> **EXERCISE BRIEF**
Format the lines from the one containing "I will 31,135." through the one containing "(x=463, y=276)", inclusive, as a JSON list of strings with one string per line and blank lines omitted.

> **LISTED RECORDS**
************

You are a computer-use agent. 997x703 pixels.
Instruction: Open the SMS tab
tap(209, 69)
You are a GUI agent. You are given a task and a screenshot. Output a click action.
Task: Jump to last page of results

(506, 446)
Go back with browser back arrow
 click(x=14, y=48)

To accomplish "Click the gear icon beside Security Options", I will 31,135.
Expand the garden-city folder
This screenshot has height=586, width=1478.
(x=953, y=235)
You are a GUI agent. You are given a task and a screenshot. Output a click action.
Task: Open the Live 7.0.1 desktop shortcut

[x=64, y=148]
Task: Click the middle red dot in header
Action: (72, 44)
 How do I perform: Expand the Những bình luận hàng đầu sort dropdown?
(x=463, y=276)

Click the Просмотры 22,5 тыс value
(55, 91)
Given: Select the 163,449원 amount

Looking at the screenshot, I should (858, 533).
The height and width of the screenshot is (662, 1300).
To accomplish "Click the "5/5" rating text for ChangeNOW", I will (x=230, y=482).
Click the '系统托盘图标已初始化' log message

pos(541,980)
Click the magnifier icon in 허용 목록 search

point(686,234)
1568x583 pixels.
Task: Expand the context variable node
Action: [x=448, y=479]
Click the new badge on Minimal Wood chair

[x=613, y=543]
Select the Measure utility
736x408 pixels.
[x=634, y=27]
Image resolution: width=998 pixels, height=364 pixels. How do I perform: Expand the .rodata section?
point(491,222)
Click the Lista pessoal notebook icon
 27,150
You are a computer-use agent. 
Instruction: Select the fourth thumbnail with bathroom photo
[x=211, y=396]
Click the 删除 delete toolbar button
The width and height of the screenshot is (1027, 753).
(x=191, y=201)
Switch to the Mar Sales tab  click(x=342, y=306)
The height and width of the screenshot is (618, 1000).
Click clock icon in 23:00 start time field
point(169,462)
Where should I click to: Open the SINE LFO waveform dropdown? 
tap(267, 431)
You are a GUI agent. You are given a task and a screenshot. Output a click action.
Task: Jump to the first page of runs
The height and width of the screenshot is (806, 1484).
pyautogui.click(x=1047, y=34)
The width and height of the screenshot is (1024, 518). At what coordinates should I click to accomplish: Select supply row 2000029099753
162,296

************

> **THE COMPLETED TASK**
[
  "To accomplish \"Click the gear icon beside Security Options\", I will 31,135.",
  "Expand the garden-city folder",
  "This screenshot has height=586, width=1478.",
  "(x=953, y=235)",
  "You are a GUI agent. You are given a task and a screenshot. Output a click action.",
  "Task: Open the Live 7.0.1 desktop shortcut",
  "[x=64, y=148]",
  "Task: Click the middle red dot in header",
  "Action: (72, 44)",
  " How do I perform: Expand the Những bình luận hàng đầu sort dropdown?",
  "(x=463, y=276)"
]